• [WORKING DATA]:

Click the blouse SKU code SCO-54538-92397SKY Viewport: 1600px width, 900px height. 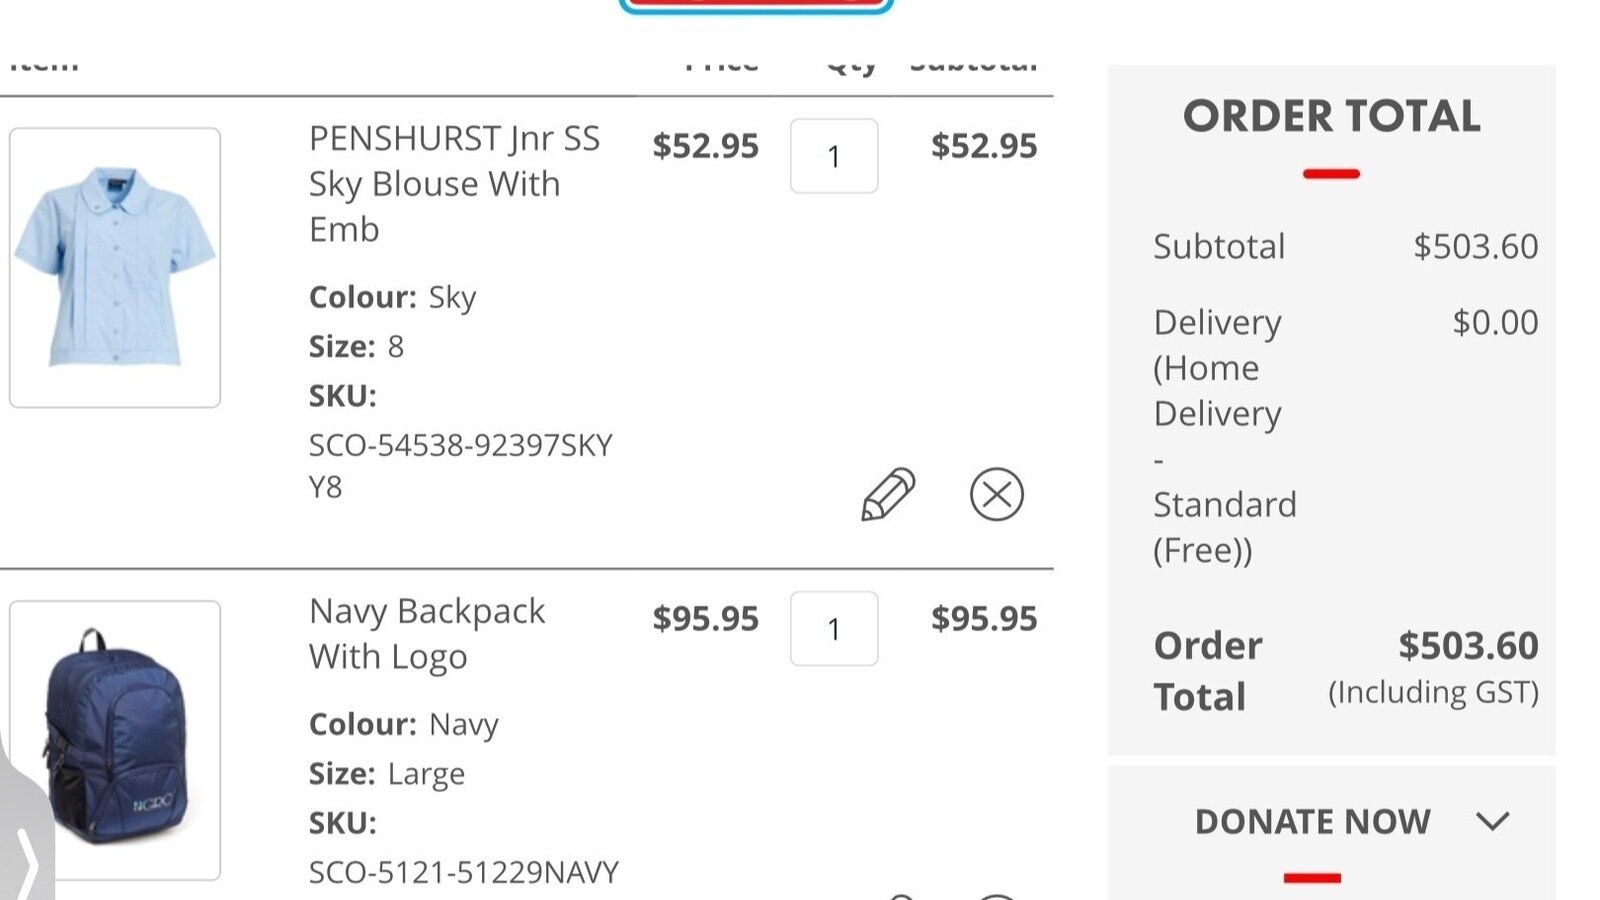pos(460,445)
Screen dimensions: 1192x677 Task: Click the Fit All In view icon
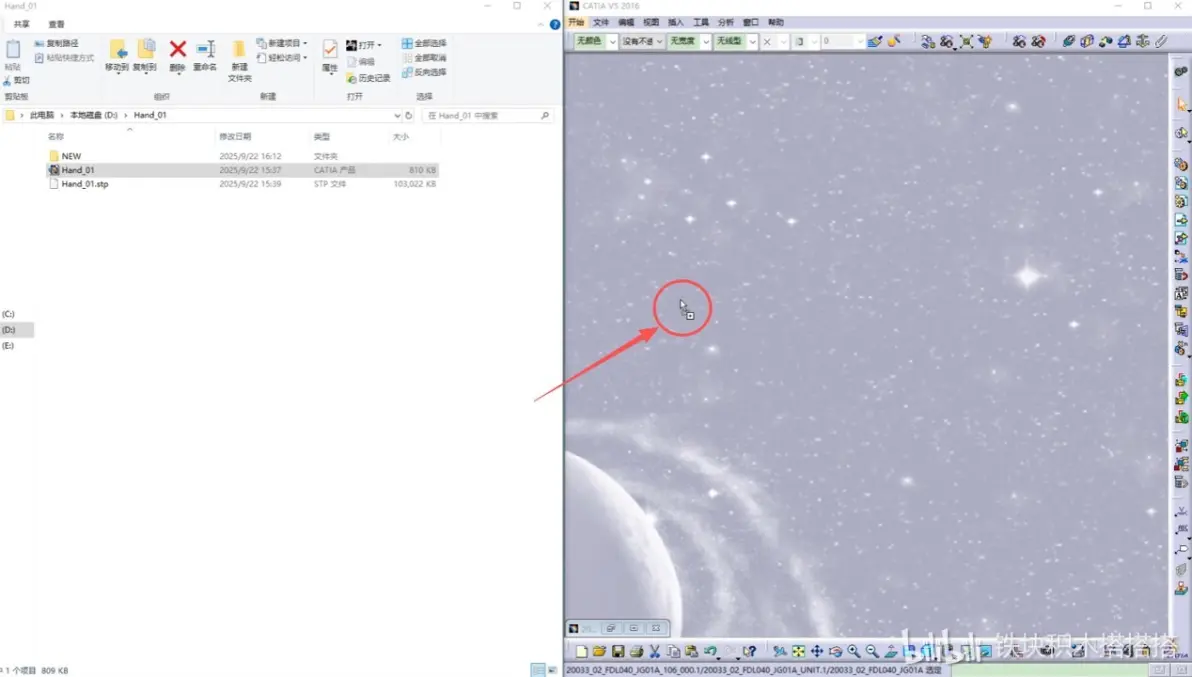(798, 651)
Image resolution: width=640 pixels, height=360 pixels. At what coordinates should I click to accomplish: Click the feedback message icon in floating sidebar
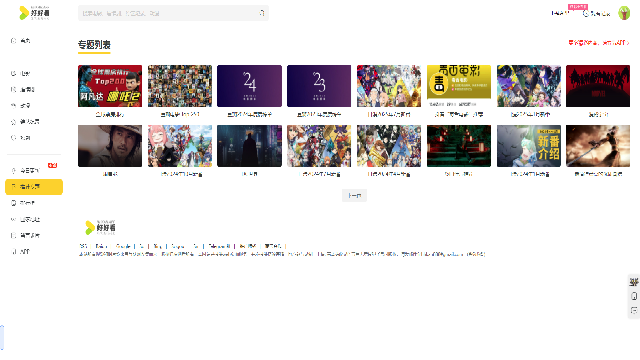(633, 311)
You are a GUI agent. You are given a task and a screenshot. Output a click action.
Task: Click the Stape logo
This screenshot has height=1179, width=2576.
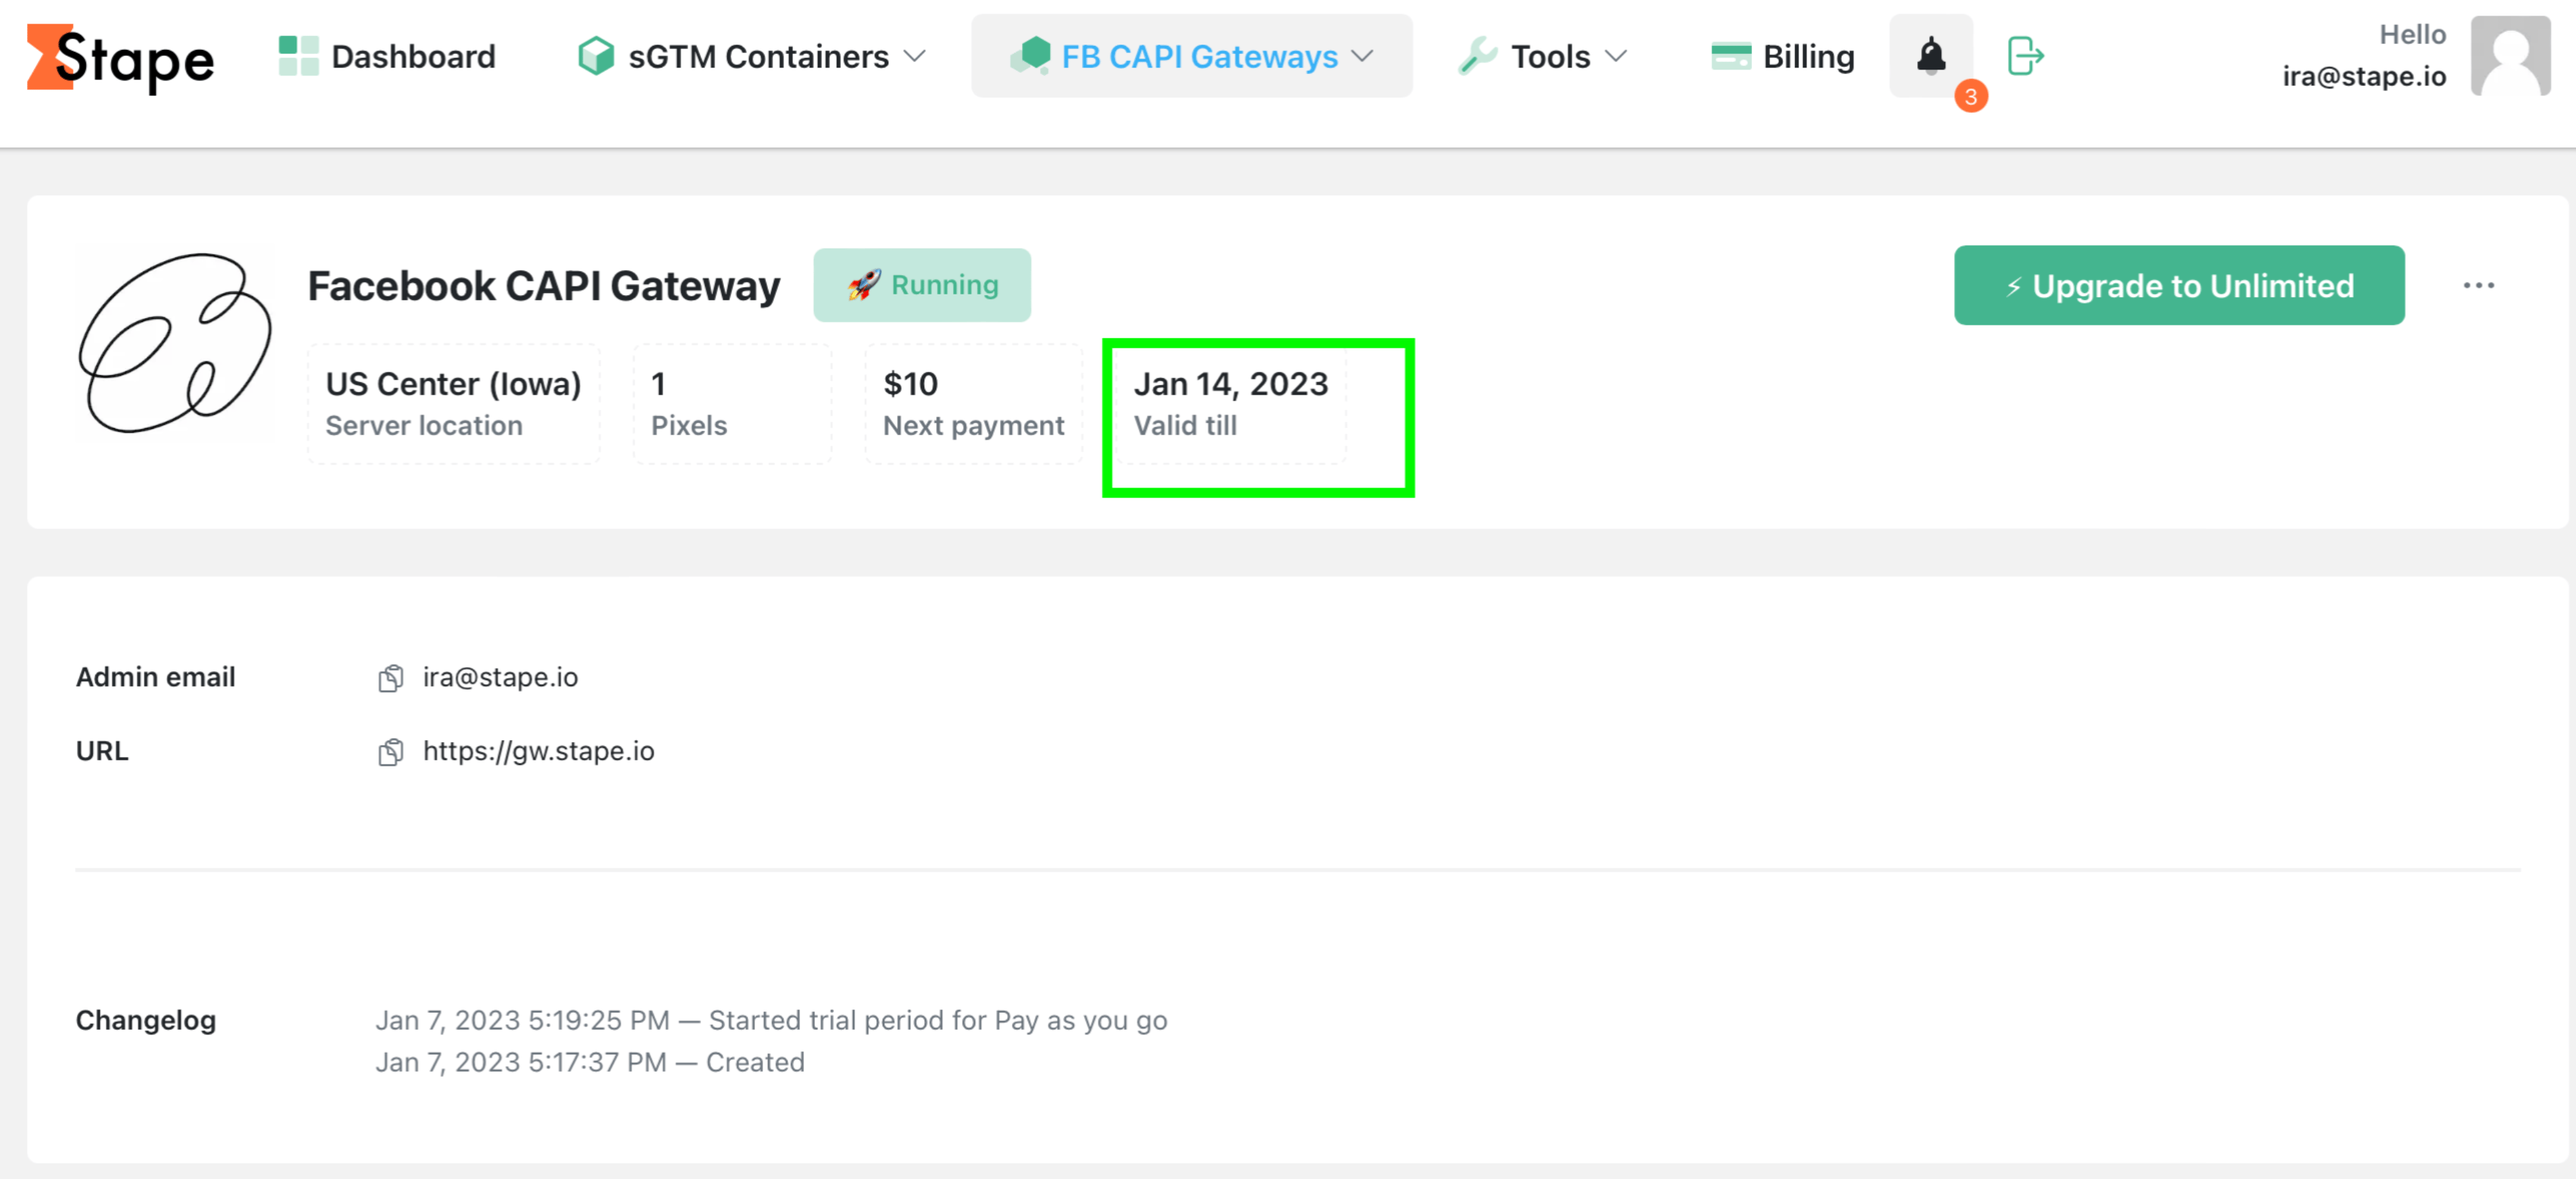click(x=120, y=58)
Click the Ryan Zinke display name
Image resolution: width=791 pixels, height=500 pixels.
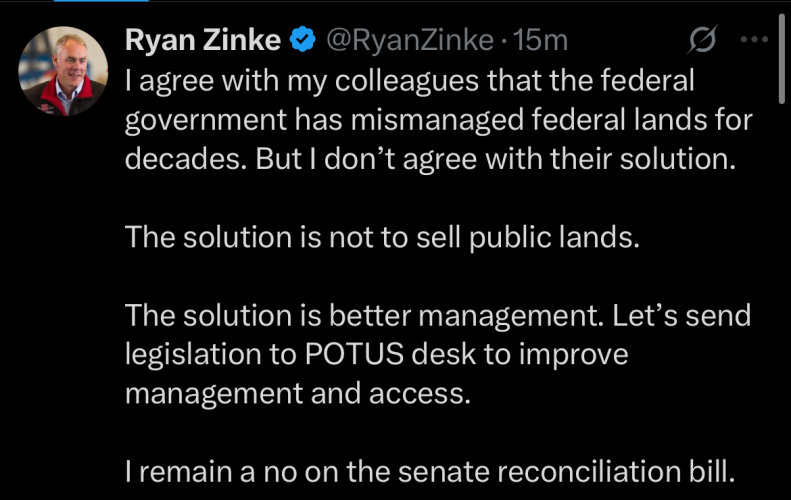coord(203,40)
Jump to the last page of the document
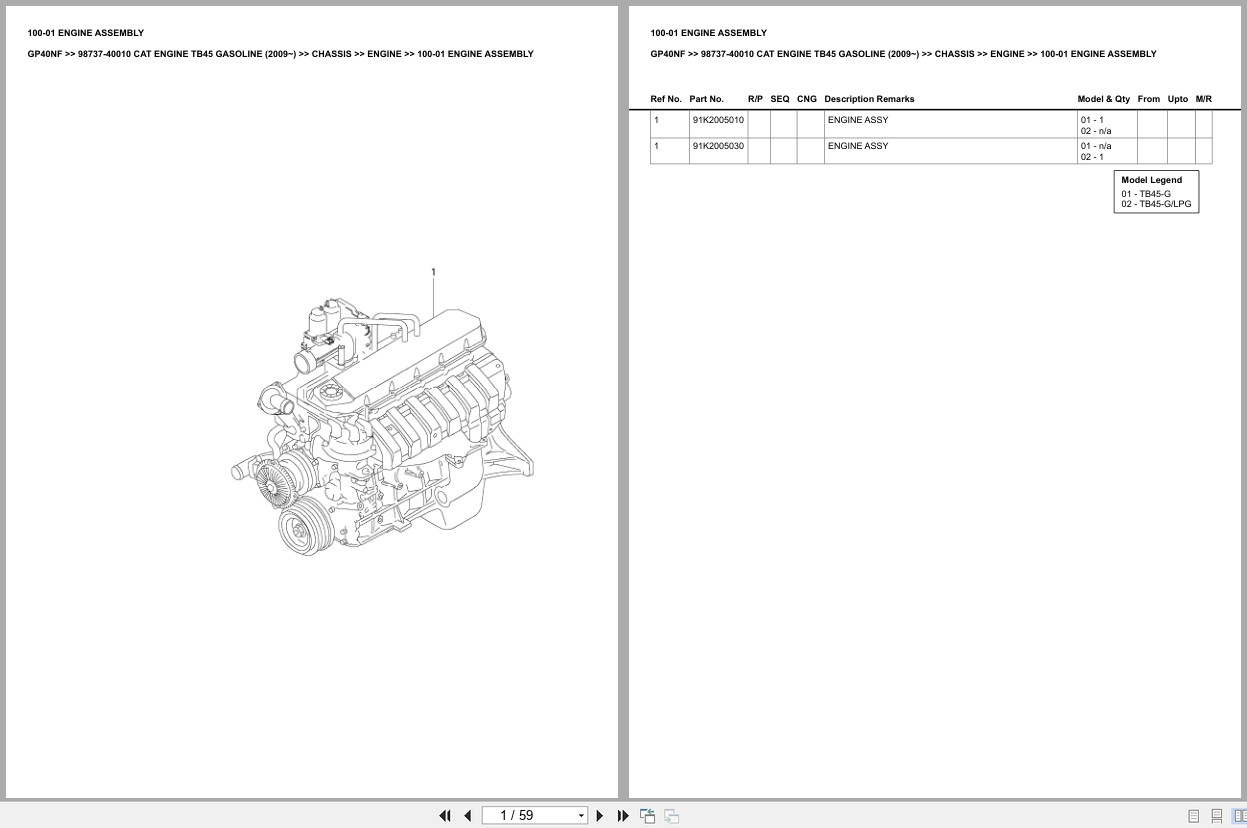The width and height of the screenshot is (1247, 828). 623,815
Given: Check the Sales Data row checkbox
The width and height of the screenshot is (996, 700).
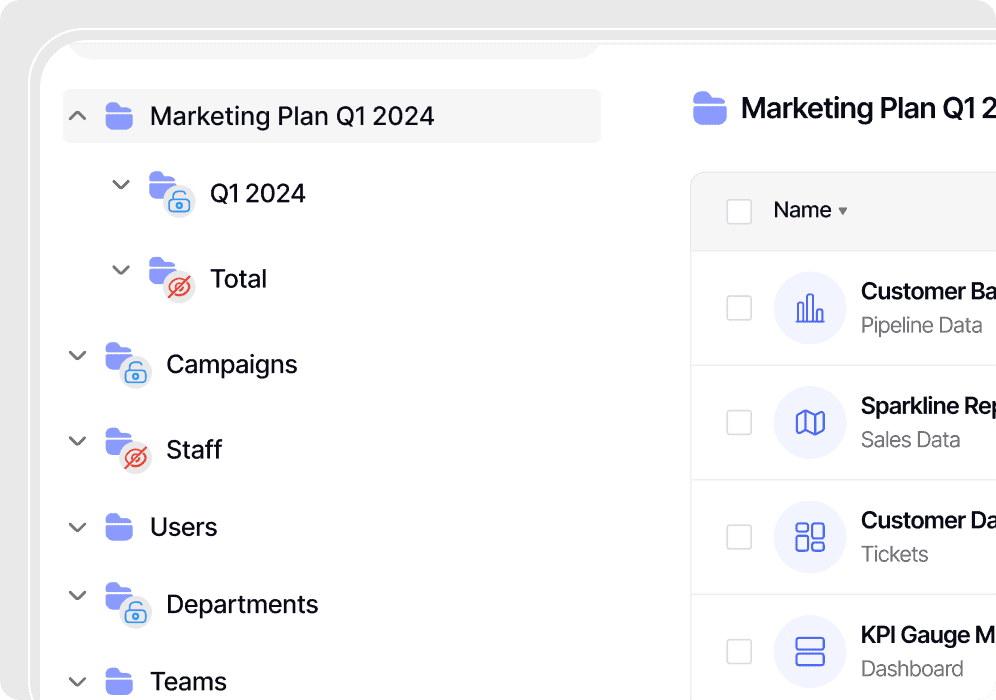Looking at the screenshot, I should pyautogui.click(x=739, y=423).
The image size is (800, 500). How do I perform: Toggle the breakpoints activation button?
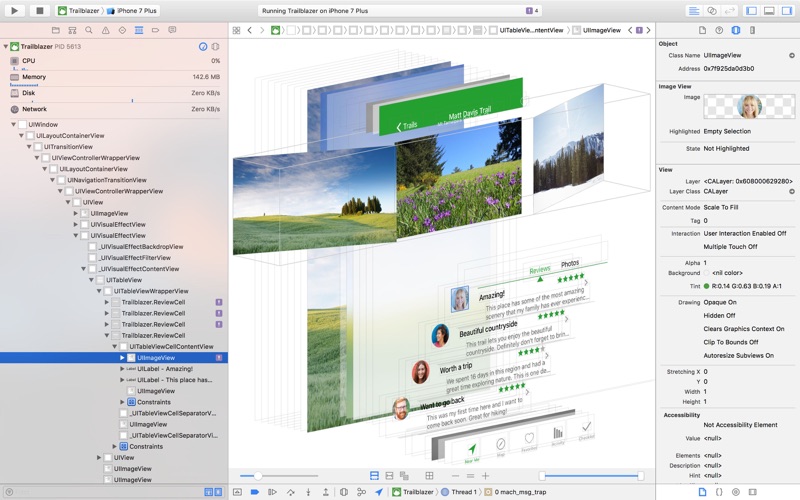tap(255, 492)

• [WORK INSTRUCTIONS]: Begin at the line that contains "The width and height of the screenshot is (996, 700)." and transcribe every line through the end of the listing, exactly as written. Omit the pictures.

• [SOLUTION BELOW]:
The width and height of the screenshot is (996, 700).
Looking at the screenshot, I should pyautogui.click(x=739, y=423).
The image size is (800, 500). How do I perform: Toggle the breakpoints activation button?
tap(255, 492)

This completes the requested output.